_STATED EXERCISE_. Report each line in the rows below that contains the string "item", where upper and lower case must match.

_INPUT RECORDS_.

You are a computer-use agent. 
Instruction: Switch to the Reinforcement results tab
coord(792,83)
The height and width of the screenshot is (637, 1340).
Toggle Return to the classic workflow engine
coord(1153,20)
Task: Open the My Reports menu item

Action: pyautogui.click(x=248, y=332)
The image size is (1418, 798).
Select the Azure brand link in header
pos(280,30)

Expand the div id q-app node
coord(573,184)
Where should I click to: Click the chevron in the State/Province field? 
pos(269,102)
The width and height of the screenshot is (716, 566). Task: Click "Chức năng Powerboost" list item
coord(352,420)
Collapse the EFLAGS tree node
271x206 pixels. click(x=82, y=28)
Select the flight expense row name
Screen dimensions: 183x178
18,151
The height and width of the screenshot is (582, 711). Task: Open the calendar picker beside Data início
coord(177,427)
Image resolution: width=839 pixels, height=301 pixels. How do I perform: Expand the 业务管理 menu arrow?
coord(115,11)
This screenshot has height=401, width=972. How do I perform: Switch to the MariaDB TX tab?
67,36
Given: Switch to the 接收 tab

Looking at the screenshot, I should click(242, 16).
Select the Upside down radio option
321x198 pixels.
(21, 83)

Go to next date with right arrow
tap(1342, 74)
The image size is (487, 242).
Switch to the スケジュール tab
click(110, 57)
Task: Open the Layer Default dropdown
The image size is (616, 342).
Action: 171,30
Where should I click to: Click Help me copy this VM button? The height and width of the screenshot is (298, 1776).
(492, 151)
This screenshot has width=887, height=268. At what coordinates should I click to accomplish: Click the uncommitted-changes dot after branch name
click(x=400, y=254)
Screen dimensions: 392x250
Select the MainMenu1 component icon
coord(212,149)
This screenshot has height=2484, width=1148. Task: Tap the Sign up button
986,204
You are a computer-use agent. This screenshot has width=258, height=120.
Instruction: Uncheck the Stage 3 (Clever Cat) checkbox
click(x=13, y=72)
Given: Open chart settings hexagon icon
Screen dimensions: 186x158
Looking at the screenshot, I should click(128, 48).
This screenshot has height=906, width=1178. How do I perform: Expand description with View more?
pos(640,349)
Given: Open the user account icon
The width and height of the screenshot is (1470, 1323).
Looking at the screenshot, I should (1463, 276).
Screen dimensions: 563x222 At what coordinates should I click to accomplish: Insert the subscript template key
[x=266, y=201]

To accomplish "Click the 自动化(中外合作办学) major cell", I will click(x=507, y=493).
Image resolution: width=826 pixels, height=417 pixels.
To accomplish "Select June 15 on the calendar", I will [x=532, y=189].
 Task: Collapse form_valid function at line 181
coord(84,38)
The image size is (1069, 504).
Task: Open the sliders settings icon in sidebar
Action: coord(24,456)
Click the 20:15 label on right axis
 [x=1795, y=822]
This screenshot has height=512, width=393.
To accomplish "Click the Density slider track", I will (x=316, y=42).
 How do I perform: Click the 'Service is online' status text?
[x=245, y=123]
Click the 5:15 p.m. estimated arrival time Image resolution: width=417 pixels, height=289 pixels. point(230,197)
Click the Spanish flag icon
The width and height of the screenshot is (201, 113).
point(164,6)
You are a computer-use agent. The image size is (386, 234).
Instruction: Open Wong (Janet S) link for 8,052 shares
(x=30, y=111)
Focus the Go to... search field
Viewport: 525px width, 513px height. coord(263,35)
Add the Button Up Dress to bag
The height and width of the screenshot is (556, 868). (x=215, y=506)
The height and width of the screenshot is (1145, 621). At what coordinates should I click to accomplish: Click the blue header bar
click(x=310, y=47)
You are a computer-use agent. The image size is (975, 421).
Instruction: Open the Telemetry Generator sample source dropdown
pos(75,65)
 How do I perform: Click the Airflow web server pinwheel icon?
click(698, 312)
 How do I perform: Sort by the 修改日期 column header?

_ANSWER_.
Task: Open the My Reports menu item
The width and height of the screenshot is (716, 566). Task: Click "Chức năng Powerboost" list item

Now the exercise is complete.